Security and privacy in large-scale Infrastructure

Abstract

Large-scale and critical infrastructure systems face unique challenges: they are slow to evolve and difficult to modify, which is especially problematic in a connected world that demands ever shorter update cycles. Additionally, complex systems might behave unexpectedly compared to the behavior of their components. The latter can destructively interfere with security properties of the system as a whole. This thesis explores different emergent and systemic security challenges of large-scale systems by looking at security problems and solutions of power grids, mobile cell phone networks, building blocks such as ambiguity in data encoding, side-channels in privacyenhancing systems, and privacy in social networks. However, we do not solely describe attacks, but also engage in detection, mitigation, and defense efforts as well as standardization to improve the security of future systems. The five systems and components have been studied as follows: In power grids, we describe novel attack techniques vie the physical part of these cyber-physical systems. We demonstrate how connected devices can produce synchronized power-usage peaks that outperform the grids reaction abilities and can lead to blackouts. In mobile phone networks, we describe the ability to detect fake base stations (IMSI Catchers) and other attacks from both the customers and the operators side.
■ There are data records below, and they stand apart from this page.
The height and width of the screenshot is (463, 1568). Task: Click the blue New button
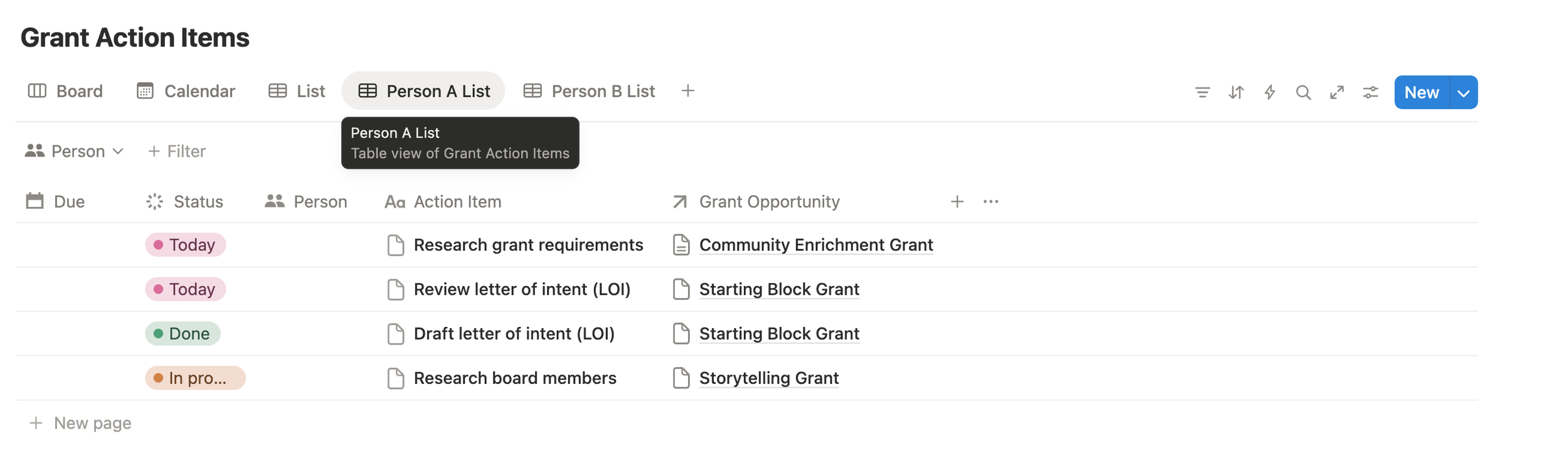tap(1421, 93)
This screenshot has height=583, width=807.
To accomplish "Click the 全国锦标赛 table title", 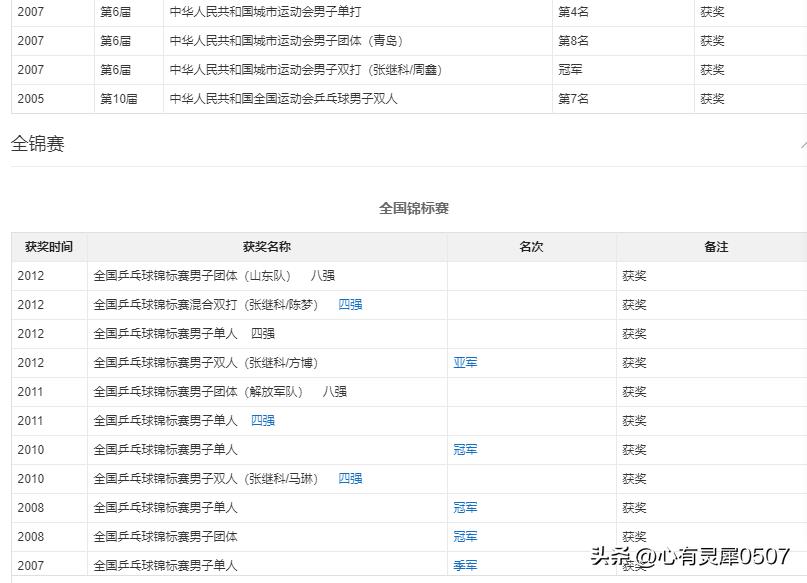I will [413, 208].
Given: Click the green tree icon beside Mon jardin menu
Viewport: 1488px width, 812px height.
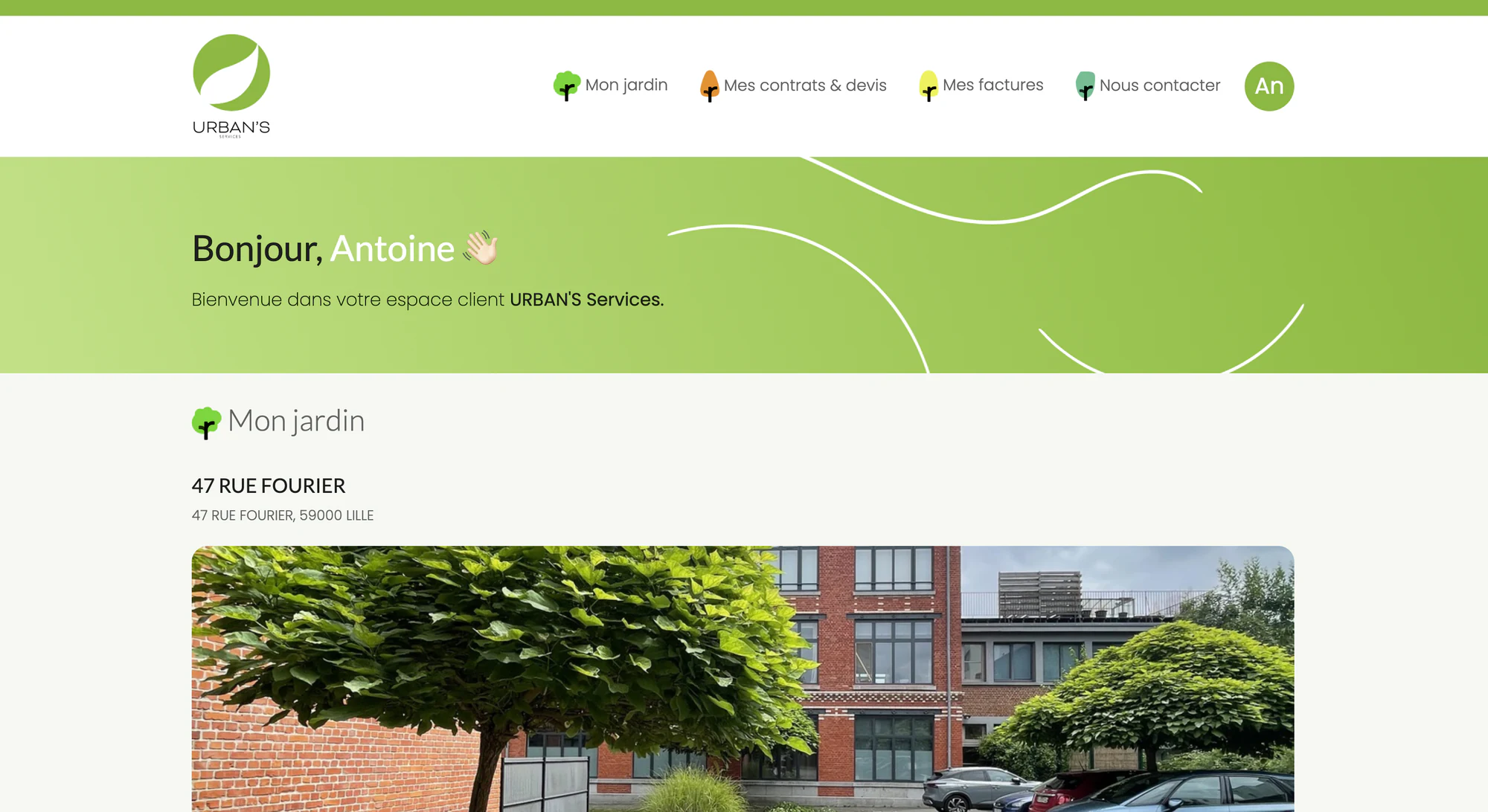Looking at the screenshot, I should click(x=567, y=86).
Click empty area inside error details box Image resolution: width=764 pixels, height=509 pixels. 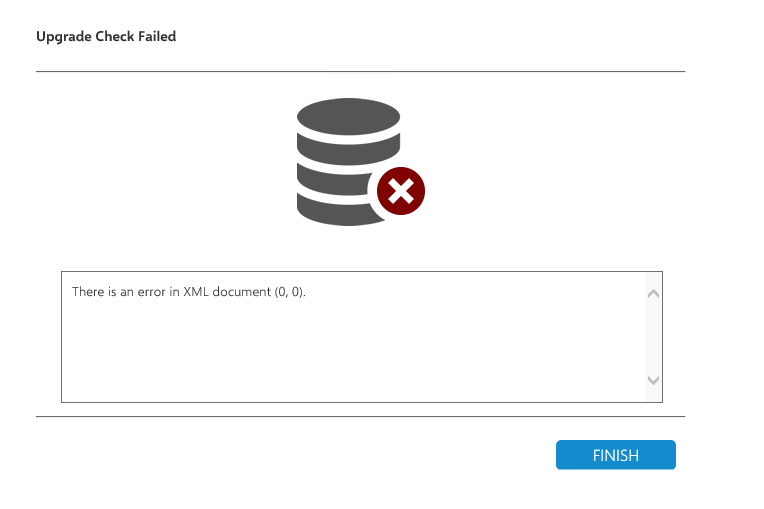click(x=350, y=350)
We were able to evaluate our approaches on a real mobile network with 4 million subscribers. On mobile browsers, we examine side-channels that can lead to the leakage of private browsing history. With social networks and other picture databases rapidly proliferating photographs of individuals at large scale as well as enriching those pictures with metadata, we explore the possibilities to empower individuals to gain more control over their pictures.